> [WHAT TO WORK ON] With the pictures left out, please return exactly the line holding "975x465 pixels. How" and each following line until the entries end.

-- -- --

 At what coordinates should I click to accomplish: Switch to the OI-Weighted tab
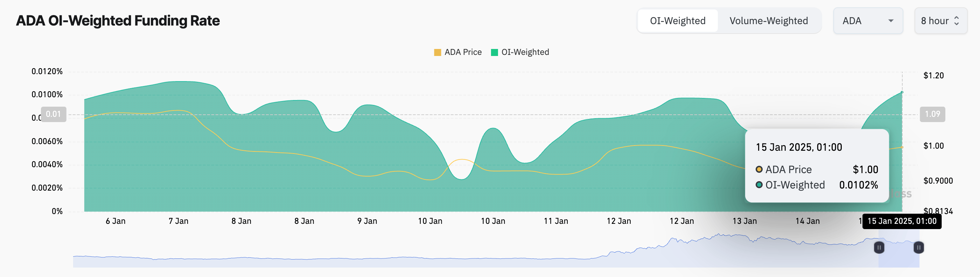pyautogui.click(x=677, y=21)
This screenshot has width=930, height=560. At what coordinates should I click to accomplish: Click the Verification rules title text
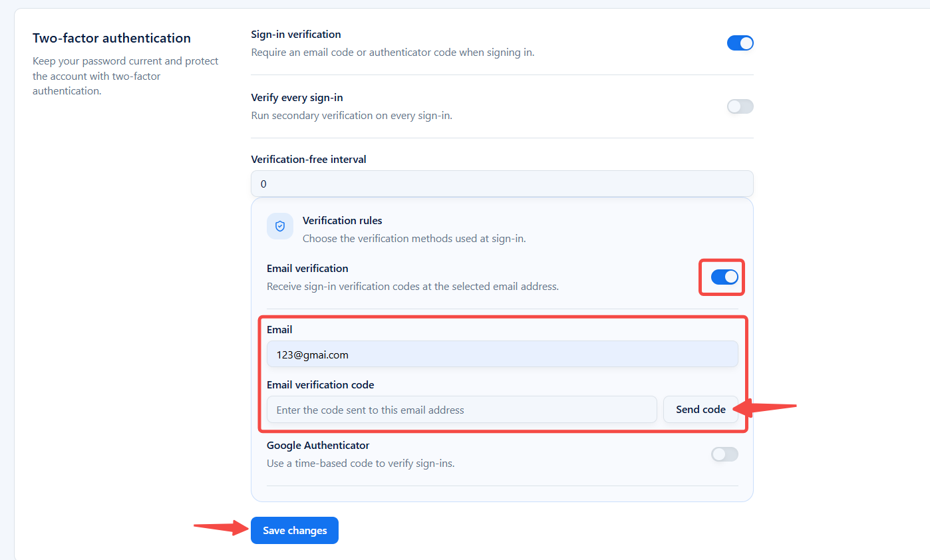343,220
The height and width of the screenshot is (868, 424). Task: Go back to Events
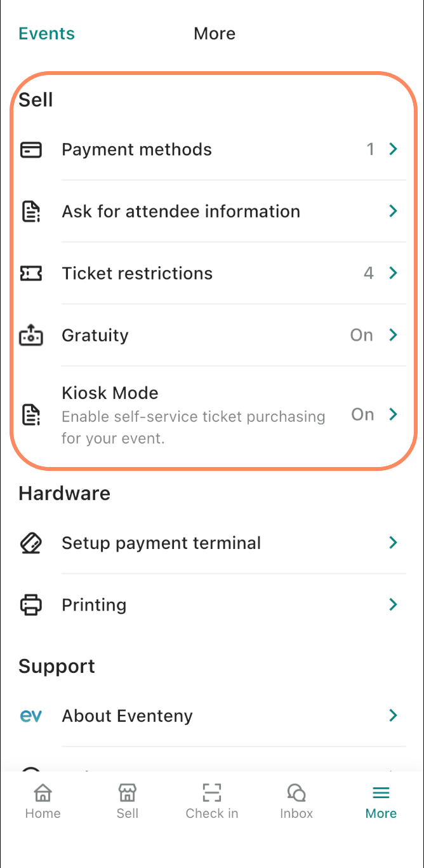[x=47, y=34]
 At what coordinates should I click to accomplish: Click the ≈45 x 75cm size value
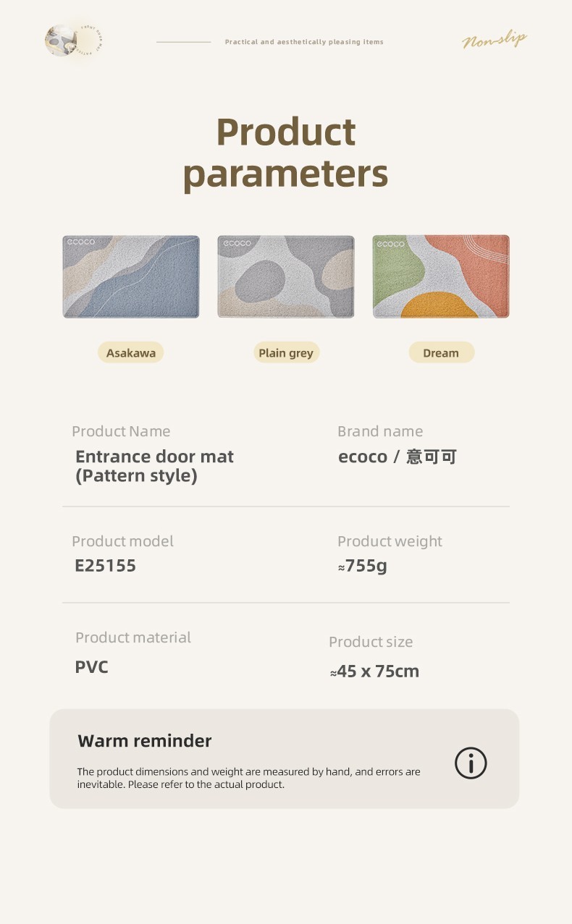pyautogui.click(x=375, y=671)
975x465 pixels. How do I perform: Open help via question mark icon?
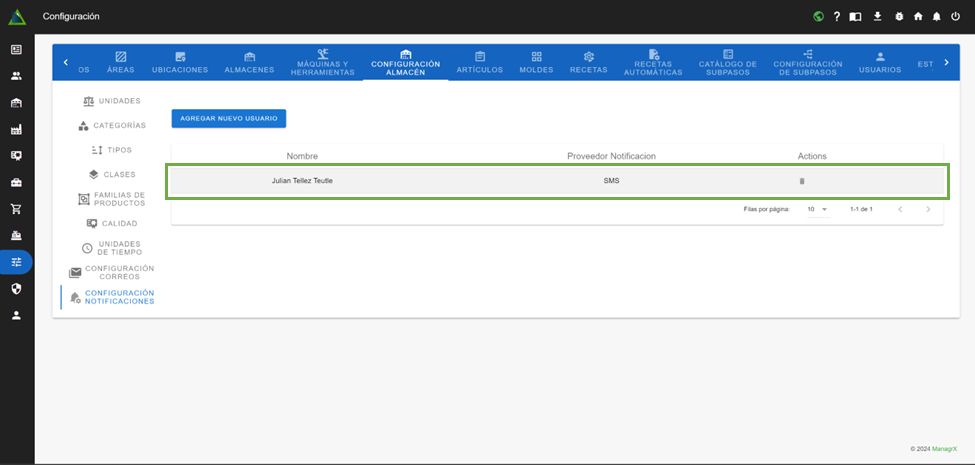tap(837, 16)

-- -- --

> [REPLY TO THE TASK]
975x465 pixels. How do I perform: Open help via question mark icon?
tap(837, 16)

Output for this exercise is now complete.